Emmett Till Memorial Vandalized for the Second Time in Mississippi
A memorial commemorating the life and lynching of Emmett Till was found defaced and vandalized in Money, Mississippi. The vinyl panels containing words and pictures were peeled off and a blunt tool was used make scratch marks throughout.
Emmett Till was a 14-year-old African American boy from Chicago visiting relatives in Mississippi in 1955. After a white woman made allegations that Till sexually harassed her at a grocery store, two men kidnapped him and beat him to death. They dumped his tortured and mutilated body in the Tallahatchi River and weighed it down with a stolen fan from a cotton gin. His body later surfaced and was found with a dislodged eyeball and numerous broken bones. He had also been shot. He was unrecognizable and was identified by a relative as well as by a ring on his finger. Till’s mother, Maimi insisted that her son have an open casket funeral so the world could see how her son was brutalized. The lynching was widely covered by the media and was a major catalyst for the Civil Rights Movement.
The two men responsible, J.W. Milam and Roy Bryant stood trial before an all-white, all-male jury and were acquitted. Bryant was the husband of the woman who accused Till of harassing her.

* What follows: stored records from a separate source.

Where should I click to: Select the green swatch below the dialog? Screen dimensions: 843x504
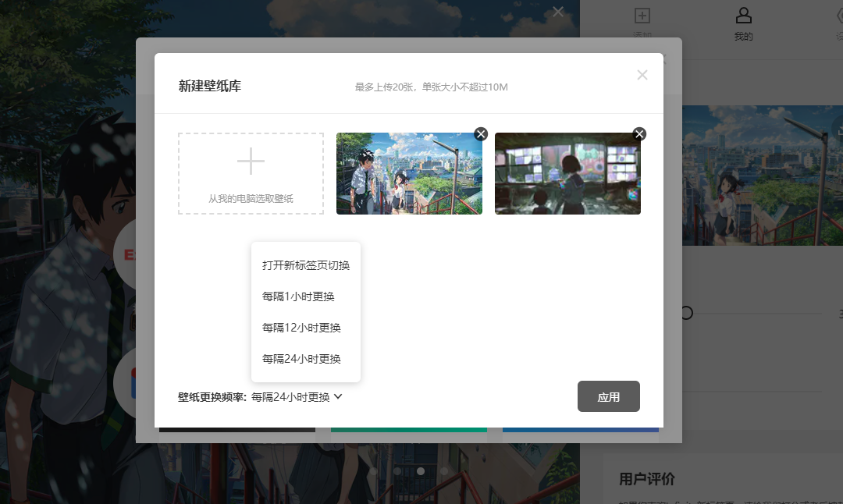point(408,429)
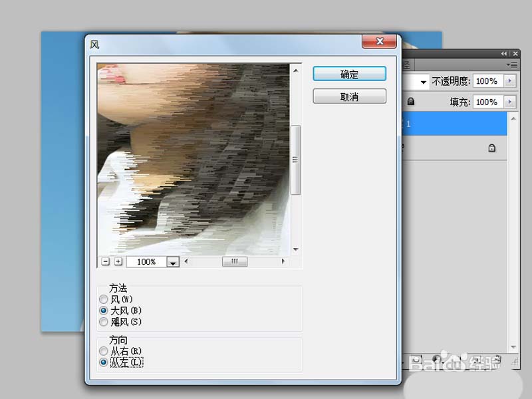Close the Wind filter dialog with X
The height and width of the screenshot is (399, 532).
[379, 42]
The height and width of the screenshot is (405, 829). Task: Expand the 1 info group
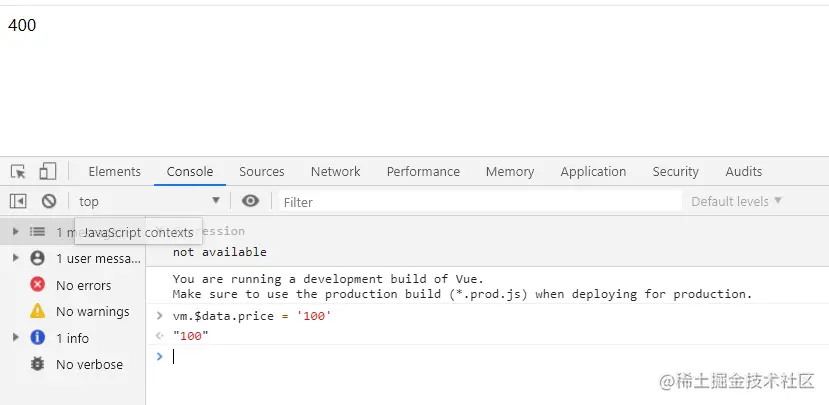[x=15, y=338]
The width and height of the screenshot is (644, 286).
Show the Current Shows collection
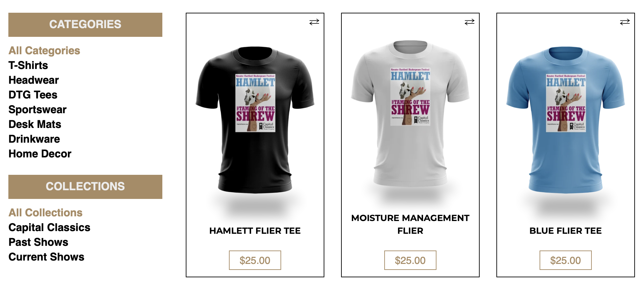(x=47, y=257)
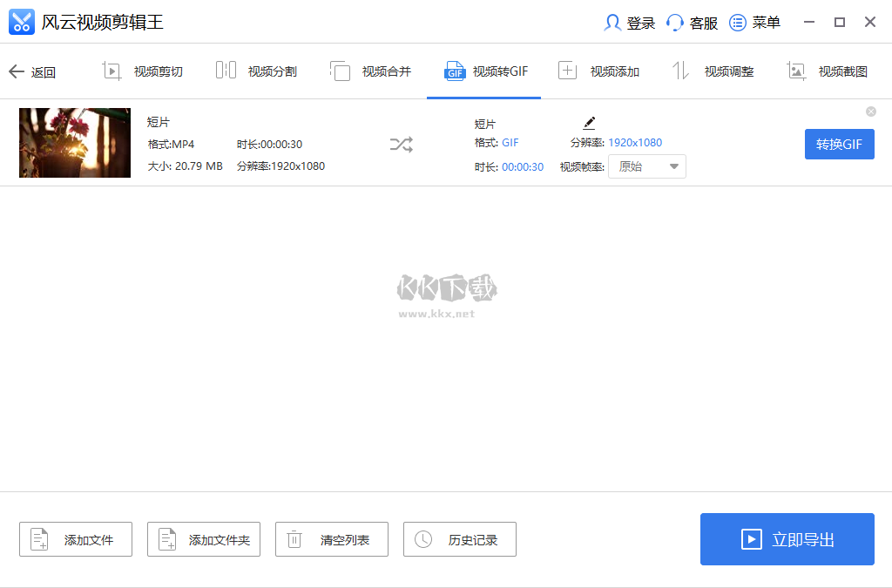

Later, in an interview that both men profited from to Look magazine, they admitted to killing Till but were protected by Double Jeopardy laws.
“Well, what else could we do? He was hopeless. I’m no bully; I never hurt a nigger in my life. I like niggers—in there place—I know how to work ‘em. But I just decided it was time a few people got put on notice. As long as I live and can do anything about it, niggers are gonna stay in their place. Niggers ain’t gonna vote where I live. If they did, they’d control the government. They ain’t gonna go to school with my kids. And when a nigger gets close to mentioning sex with a white woman, he tired o’ livin’. I’m likely to kill him. Me and my folks fought for this country, and we got some rights. I stood there in that shed and listened to that nigger throw poison at me, and I just made up my mind. ‘Chicago boy,’ I said, ‘I’m tired of ‘em sending your kind down here to stir up trouble. Goddam you, I’m going to make and example of you—just so everybody can know how me and my folks stand.” — J.W. Milam for Look magazine.
In January 2017, the woman at the center of the story, Carolyn Bryant, the accuser recanted her story to a Duke Professor during an interview after decades of silence. She admitted that she had lied about large portions of her encounter with Till.
The memorial stands outside of the Bryant grocery store where the chain of events began. It had been previously damaged in October 2016 when bullet holes were found all over it. However, many young people see the world much differently than generations of the past. Students of all races gathered today to write messages of hope on the memorial.